Potential publication bias was evaluated in the current meta-analysis because only published studies were included in the review. Although potential bias was found for the significant effect size for the visuomotor domain, it was slight and not in the usual direction. Specifically, the results of the trim and fill procedure indicated that the observed effect may have been larger had more studies been available. This was also true in another recent meta-analysis of cognitive outcomes in cancer patients [37] and is likely due to the greater likelihood for null results to be published because of their significance for planning treatments and the relative recency of this area of research.
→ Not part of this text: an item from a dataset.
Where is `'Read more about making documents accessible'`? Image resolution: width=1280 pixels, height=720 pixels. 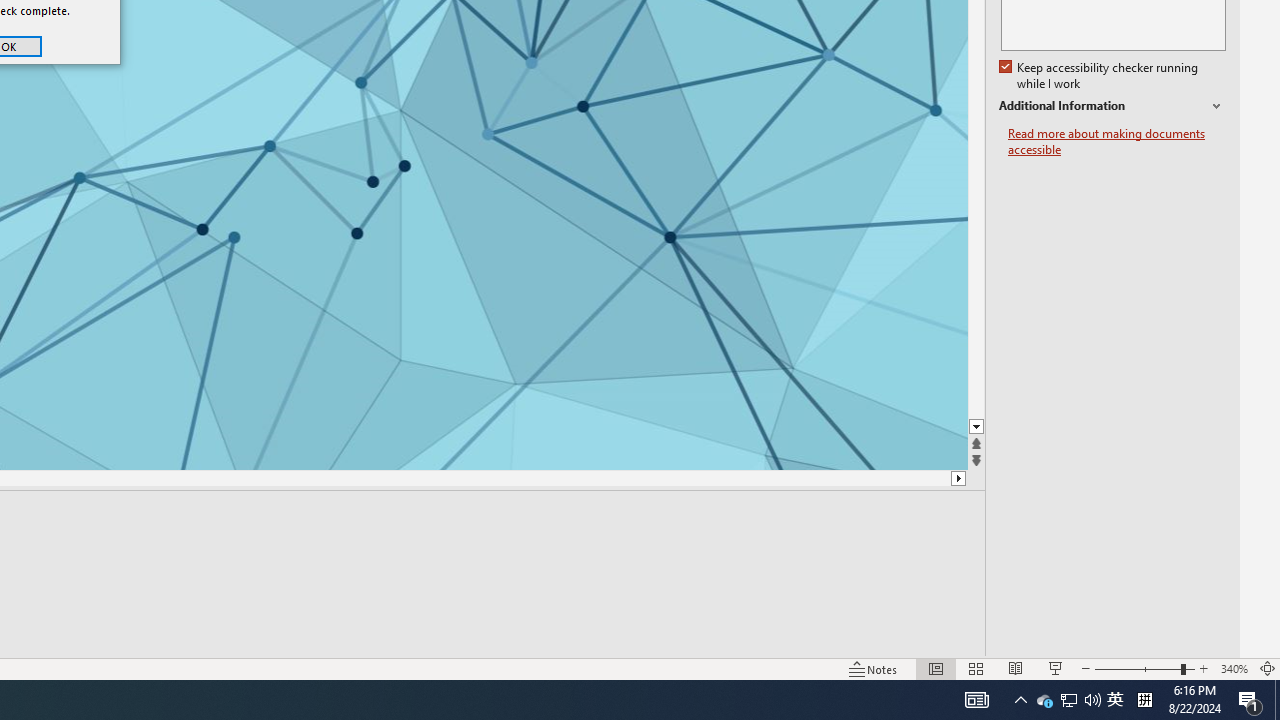
'Read more about making documents accessible' is located at coordinates (1116, 141).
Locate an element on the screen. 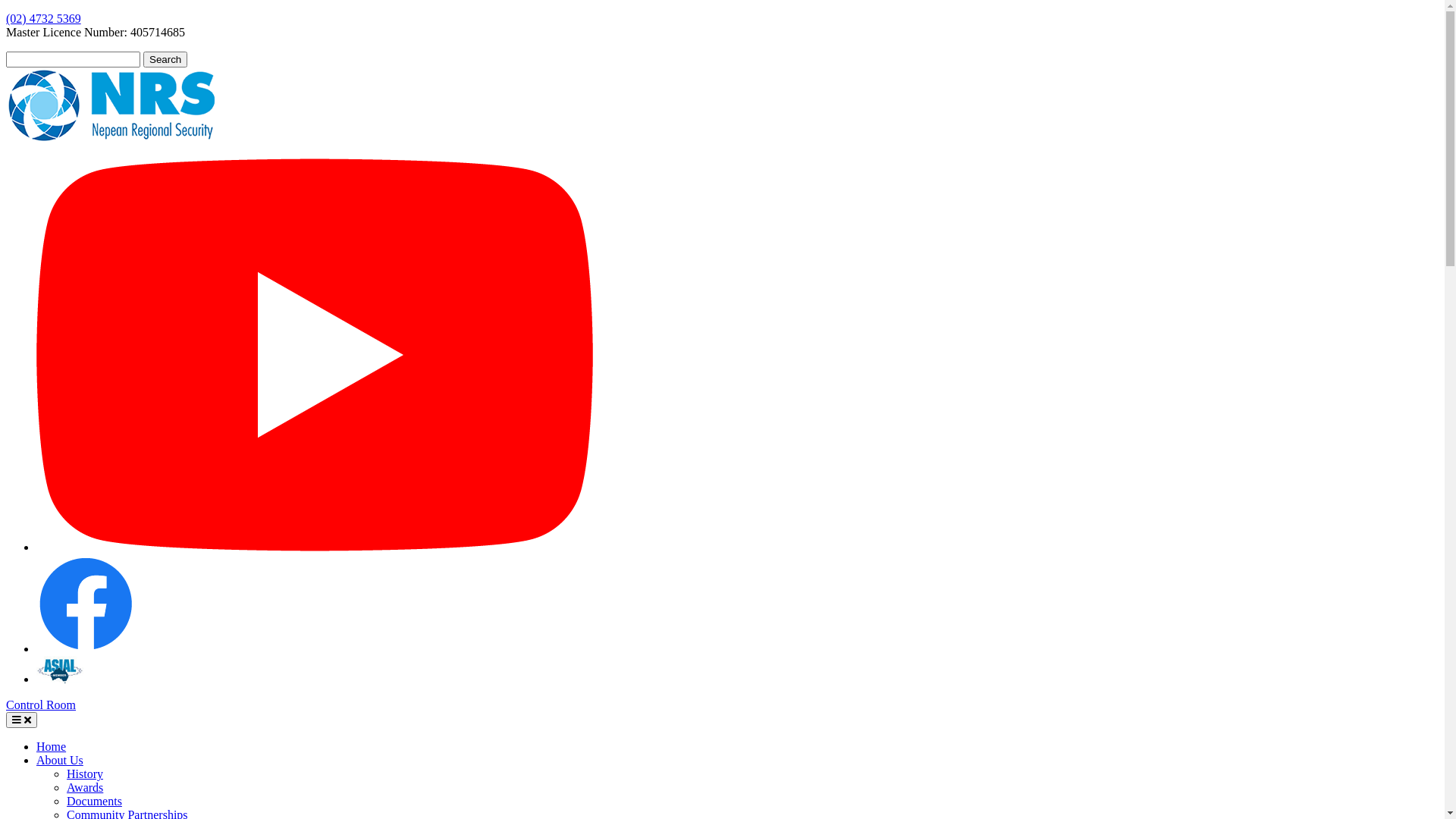 Image resolution: width=1456 pixels, height=819 pixels. 'Documents' is located at coordinates (93, 800).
A limitation of the present meta-analysis was that it was not possible to effectively assess the impact of age or education as moderators despite the likelihood that these variables would be related to cognitive outcomes. There was limited range of the mean age of the ADT groups across studies (range = 62.1 to 78.0) and inconsistent matching of control groups on this variable made it difficult to evaluate the impact of age. Regarding education, we encountered a similar problem of inconsistently matched comparison groups across studies and also the difficulty of comparing studies within and outside of the USA given the differences in educational standards internationally. Another limitation was the lack of information about the treatments previously received by the prostate cancer control groups; few studies included details about prior or ongoing treatments and those that did revealed potentially heterogeneous comparison treatment groups within the control group. Future research should more carefully describe and define patient comparison groups. An additional limitation was the limited length of follow-up evaluations in the current meta-analysis. We found that the effects of ADT on cognition may dissipate as time progresses, but future studies are needed to evaluate long-term effects after 9 months. Finally, an additional limitation was that most studies did not include sufficient details about the administration of ADT to detect if there was an effect of intermittent administration versus continuous, or between pharmacological and surgical ADT. Data for all the studies included in this meta-analysis were from patients who were administered ADT continuously prior to the follow-up assessment, so it could not be determined if there are potentially reversible changes in cognition when ADT is discontinued.

In summary, results from the current meta-analysis suggest that ADT-related deficits may occur in visuomotor tasks rather than visuospatial tasks without a motor component. It is unclear whether these deficits are primarily motor in nature and related loss of muscle mass secondary to ADT [32, 33] or whether spatial aspects of these tasks are negatively affected by ADT, as suggested by previous literature linking testosterone to visuospatial skill [8, 9]. Future studies should include tasks that evaluate visuospatial skills with and without a motor component as well as tasks of motor speed. Clinically, this meta-analysis suggests that patients can expect cognitive functioning after initiation of ADT to be similar in many respects to that prior to ADT. With the exception of visuomotor skills, cognitive functioning will be comparable on average to prostate cancer patients without ADT and men without cancer. This information may aid patients considering treatment options for prostate cancer and provides a more comprehensive understanding of the likely side effects of ADT.